A impossibilidade de o autor cumular a indemnização fixada na sentença com a pensão por invalidez da CNP advém «do princípio geral que não permite, sob pena de locupletamento injustificado, que o mesmo evento danoso seja fonte de diversas receitas para a vítima e se transforme, assim, num negócio lucrativo e muito rendoso» (RLJ, nº.3539, pág. 31).

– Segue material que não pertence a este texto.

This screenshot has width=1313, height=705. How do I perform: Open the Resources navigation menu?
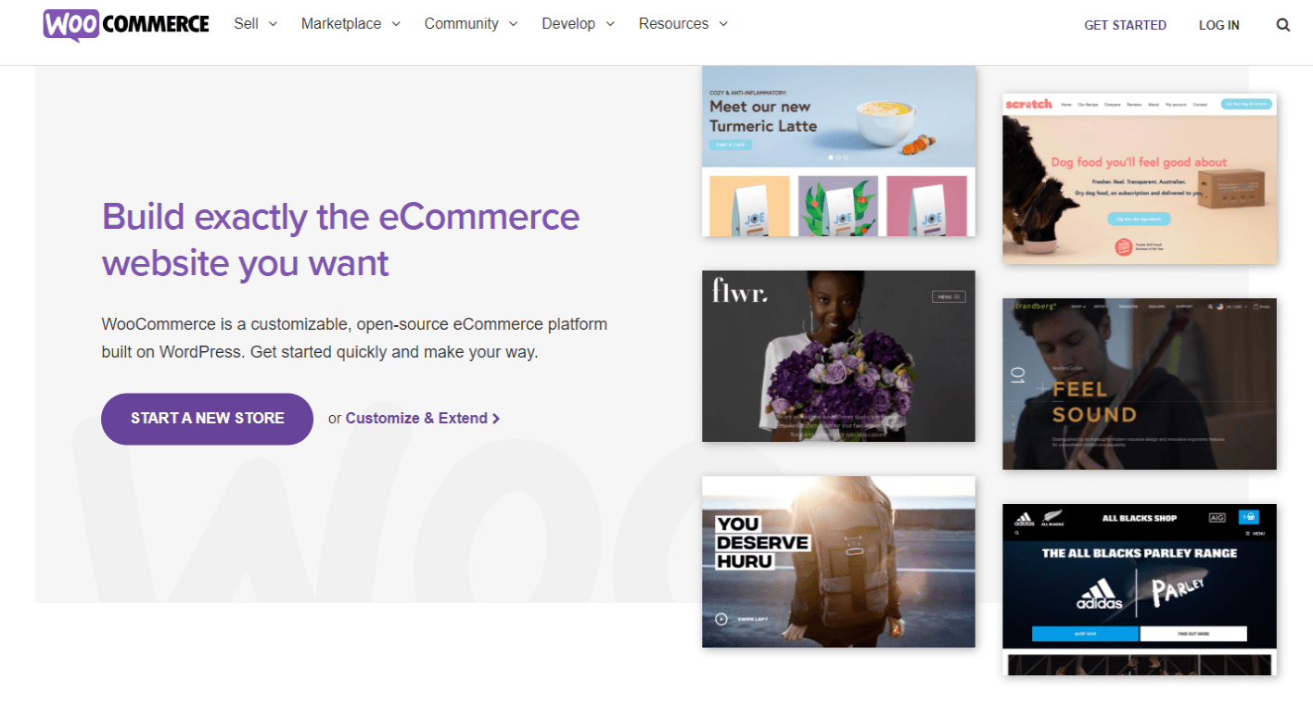pyautogui.click(x=683, y=24)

O DL 187/2007 de 10.05 dispõe no artº 6º, nº1, que “existindo responsabilidade civil de terceiro pelo facto determinante da incapacidade que fundamenta a atribuição da pensão de invalidez, não há lugar ao pagamento das respectivas prestações até que o somatório das pensões que o beneficiário teria direito, se não houvesse tal responsabilidade, atinja o valor da indemnização por perda de capacidade de ganho”.
Esse regime legal está instituído em benefício da Segurança Social e não do terceiro responsável pela incapacidade que fundamenta a atribuição da pensão, significando que o pagamento dessa pensão só se inicia ou é retomado uma vez esgotada por esse cálculo aritmético o valor indemnizatório que está obrigado a pagar o terceiro responsável.

Decisão:

Em face dos fundamentos expostos, acordam os Juízes desta Relação em julgar improcedente a apelação.
Custas pela recorrente.

TRG, 9 de maio de 2019

Heitor Carvalho
Amílcar Andrade
Conceição Bucho


1. Como refere o acórdão do STJ de 11.03.1992, “as respostas aos quesitos não têm de ser, necessária e simplesmente, afirmativas ou negativas, podendo ser restritivas ou explicativas, desde que se contenham na matéria articulada”.
2. A fuga do gato para a estrada configura, por sua vez, a violação do dever de vigilância previsto no artigo 493º, nº1, do Código Civil.